Langkah 4: Inkubasi dan Pembacaan
- Tutup rapat cawan petri.
- Balikkan cawan (posisi tutup di bawah, agar air kondensasi tidak menetes ke permukaan koloni). Ini standar yang WAJIB dilakukan.
- Inkubasi pada suhu sesuai target bakteri (biasanya 35-37°C selama 18-24 jam).
- Hasil yang baik: Anda akan melihat banyak koloni di area 1, dan di area 4 diharapkan sudah ada koloni tunggal yang terisolasi (Gambar E).
5. Panduan Interpretasi Hasil Streak Plate
Setelah inkubasi, evaluasi hasil goresan Anda:
| Hasil | Interpretasi | Evaluasi Teknik |
|---|---|---|
| Koloni tunggal terisolasi di kuadran 3/4 | Sangat baik! Biakan murni siap untuk diidentifikasi. | Teknik streaking sempurna. |
| Hanya biakan campuran di semua kuadran, tidak ada koloni tunggal | Kurang baik. Sel masih terlalu rapat. | Ulangi dengan teknik goresan yang lebih rapat, atau gunakan sampel yang lebih encer (pengenceran serial). |
| Hanya koloni tunggal di kuadran 4, tetapi area 1-2 tidak ada pertumbuhan | Kurang baik. Ose mungkin terlalu panas saat inokulasi awal. | Pastikan ose sudah dingin sebelum mengambil sampel. |
| Tidak ada koloni sama sekali | Gagal total. | Periksa viabilitas sampel, pastikan media masih baik, dan periksa suhu inkubasi. |
6. Analisis Kesalahan Umum (Troubleshooting)
| Masalah | Kemungkinan Penyebab | Solusi |
|---|---|---|
| Media agar terpotong/rusak | Goresan terlalu keras, ujung ose tidak tumpul | Gunakan tekanan yang sangat ringan, gunakan ose yang halus. |
| Tidak ada pertumbuhan di area 1 | Ose terlalu panas saat memindahkan sampel | Pastikan ose sudah dingin (tes dengan menyentuh media agar di tepi). |
| Koloni terlalu rapat, tidak ada isolat | Biakan sampel terlalu pekat | Lakukan pengenceran serial terlebih dahulu atau gunakan teknik goresan zig-zag yang lebih rapat. |
| Koloni tumbuh di luar area goresan | Cawan petri terkontaminasi, atau goresan terlalu lebar hingga ke tepian | Selalu bolak-balik cawan dan jaga teknik aseptik. |
7. Tips Pro untuk Mendapatkan Isolat Terbaik
- Gunakan Cawan yang Kering: Biarkan media agar di dalam cawan di suhu ruang selama 30 menit sebelum digunakan untuk memastikan permukaannya kering. Ini mencegah sel "menyebar" berenang di atas air kondensasi.
- Jangan Menggores Terlalu Cepat: Goresan yang lambat dan terkontrol jauh lebih efektif daripada goresan cepat yang asal-asalan.
- Gunakan Marker untuk Kuadran: Sebelum streaking, buat garis tipis (tidak tembus) di bawah cawan untuk membagi 4 kuadran. Ini membantu visualisasi.
- Jangan Membuka Tutup Terlalu Lebar: Buka tutup cawan hanya sekitar 30-40 derajat; cukup untuk memasukkan ose. Ini mengurangi risiko kontaminasi.
Kesimpulan
Streaking technique in microbiology/biotechnology adalah keterampilan tangan yang fundamental dan tidak bisa diremehkan. Kemampuan untuk secara konsisten mendapatkan pure cultures (biakan murni) melalui metode streak plate adalah fondasi bagi semua pekerjaan mikrobiologi lanjutan, mulai dari identifikasi patogen penyebab infeksi hingga penemuan antibiotik baru.

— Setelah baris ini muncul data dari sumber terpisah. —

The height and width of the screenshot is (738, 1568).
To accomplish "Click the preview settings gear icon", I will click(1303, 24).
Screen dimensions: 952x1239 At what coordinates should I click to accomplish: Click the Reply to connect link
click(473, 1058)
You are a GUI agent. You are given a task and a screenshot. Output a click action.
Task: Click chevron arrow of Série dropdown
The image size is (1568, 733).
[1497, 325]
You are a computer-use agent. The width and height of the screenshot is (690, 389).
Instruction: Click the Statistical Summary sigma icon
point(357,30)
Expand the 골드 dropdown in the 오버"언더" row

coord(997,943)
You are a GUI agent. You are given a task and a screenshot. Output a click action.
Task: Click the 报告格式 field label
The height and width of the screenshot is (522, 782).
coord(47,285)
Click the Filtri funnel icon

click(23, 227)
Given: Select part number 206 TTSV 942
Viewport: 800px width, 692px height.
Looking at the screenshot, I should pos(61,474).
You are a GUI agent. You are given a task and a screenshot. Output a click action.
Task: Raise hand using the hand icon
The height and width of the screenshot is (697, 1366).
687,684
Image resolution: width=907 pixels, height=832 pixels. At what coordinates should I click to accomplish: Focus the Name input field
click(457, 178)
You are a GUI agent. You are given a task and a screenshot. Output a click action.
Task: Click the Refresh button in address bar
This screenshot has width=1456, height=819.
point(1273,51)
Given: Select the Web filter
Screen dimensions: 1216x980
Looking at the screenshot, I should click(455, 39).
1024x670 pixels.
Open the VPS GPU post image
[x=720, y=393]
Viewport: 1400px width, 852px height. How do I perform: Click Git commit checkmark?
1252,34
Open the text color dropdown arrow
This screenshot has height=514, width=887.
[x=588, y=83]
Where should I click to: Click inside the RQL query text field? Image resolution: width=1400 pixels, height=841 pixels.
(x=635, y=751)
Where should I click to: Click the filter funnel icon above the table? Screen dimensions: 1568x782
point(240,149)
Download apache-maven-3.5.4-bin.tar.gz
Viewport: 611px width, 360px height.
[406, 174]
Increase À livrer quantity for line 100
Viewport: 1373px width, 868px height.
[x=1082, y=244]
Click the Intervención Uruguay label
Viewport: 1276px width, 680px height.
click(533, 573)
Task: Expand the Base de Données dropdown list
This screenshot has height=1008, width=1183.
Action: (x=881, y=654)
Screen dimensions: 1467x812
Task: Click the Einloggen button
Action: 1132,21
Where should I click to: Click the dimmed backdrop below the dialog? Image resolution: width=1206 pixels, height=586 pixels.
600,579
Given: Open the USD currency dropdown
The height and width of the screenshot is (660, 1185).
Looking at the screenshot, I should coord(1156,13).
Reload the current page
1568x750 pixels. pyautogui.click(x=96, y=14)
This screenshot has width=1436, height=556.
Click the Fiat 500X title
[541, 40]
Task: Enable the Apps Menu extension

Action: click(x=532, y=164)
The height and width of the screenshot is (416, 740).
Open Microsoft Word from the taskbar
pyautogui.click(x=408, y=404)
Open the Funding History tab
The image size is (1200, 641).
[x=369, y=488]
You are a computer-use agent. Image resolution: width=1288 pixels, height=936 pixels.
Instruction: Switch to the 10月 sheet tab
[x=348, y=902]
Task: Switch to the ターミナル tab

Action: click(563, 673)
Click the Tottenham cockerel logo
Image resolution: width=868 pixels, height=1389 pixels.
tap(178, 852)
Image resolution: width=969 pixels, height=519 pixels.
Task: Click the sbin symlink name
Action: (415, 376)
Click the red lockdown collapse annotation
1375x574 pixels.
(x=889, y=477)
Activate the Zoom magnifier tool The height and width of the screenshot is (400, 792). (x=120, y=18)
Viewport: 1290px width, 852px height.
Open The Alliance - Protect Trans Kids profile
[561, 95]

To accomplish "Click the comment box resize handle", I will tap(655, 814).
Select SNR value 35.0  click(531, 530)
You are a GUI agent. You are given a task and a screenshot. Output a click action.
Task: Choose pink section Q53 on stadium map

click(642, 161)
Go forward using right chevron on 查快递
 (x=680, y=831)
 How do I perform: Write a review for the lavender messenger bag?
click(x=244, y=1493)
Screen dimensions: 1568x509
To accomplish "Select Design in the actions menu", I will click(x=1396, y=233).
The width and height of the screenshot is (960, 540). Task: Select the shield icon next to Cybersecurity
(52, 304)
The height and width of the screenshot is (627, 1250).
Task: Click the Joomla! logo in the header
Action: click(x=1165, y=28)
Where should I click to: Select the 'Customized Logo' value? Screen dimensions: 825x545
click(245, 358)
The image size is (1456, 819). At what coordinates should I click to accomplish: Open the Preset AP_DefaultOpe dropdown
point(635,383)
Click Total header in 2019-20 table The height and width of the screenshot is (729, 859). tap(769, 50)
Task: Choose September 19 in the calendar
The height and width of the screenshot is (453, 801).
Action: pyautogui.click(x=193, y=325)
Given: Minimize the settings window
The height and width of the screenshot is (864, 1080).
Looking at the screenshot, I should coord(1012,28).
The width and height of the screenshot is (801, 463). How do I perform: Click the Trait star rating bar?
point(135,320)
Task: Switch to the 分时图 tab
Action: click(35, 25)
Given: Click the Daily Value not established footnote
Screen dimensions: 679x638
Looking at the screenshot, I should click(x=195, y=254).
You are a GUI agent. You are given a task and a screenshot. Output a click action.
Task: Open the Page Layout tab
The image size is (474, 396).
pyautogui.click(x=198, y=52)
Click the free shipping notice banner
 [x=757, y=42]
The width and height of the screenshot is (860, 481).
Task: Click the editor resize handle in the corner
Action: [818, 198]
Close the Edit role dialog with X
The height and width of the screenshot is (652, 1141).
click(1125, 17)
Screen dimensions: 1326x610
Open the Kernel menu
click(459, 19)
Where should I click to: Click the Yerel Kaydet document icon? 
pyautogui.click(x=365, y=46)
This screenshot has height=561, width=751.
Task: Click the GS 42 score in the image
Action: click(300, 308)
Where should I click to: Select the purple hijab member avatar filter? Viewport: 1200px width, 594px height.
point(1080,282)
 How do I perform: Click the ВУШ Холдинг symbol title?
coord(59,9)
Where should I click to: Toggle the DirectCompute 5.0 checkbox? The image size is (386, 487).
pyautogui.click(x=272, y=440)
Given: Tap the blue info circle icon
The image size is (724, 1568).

Dengan memahami prinsip dasar — mulai dari sterilisasi ose, pembuatan goresan di kuadran, hingga pentingnya membalik cawan — Anda dapat menguasai teknik ini dengan latihan yang tekun. Meskipun terlihat sederhana, streaking technique adalah seni di laboratorium yang membedakan antara data yang membingungkan (dari biakan campuran) dan data yang akurat dan dapat diandalkan (dari biakan murni).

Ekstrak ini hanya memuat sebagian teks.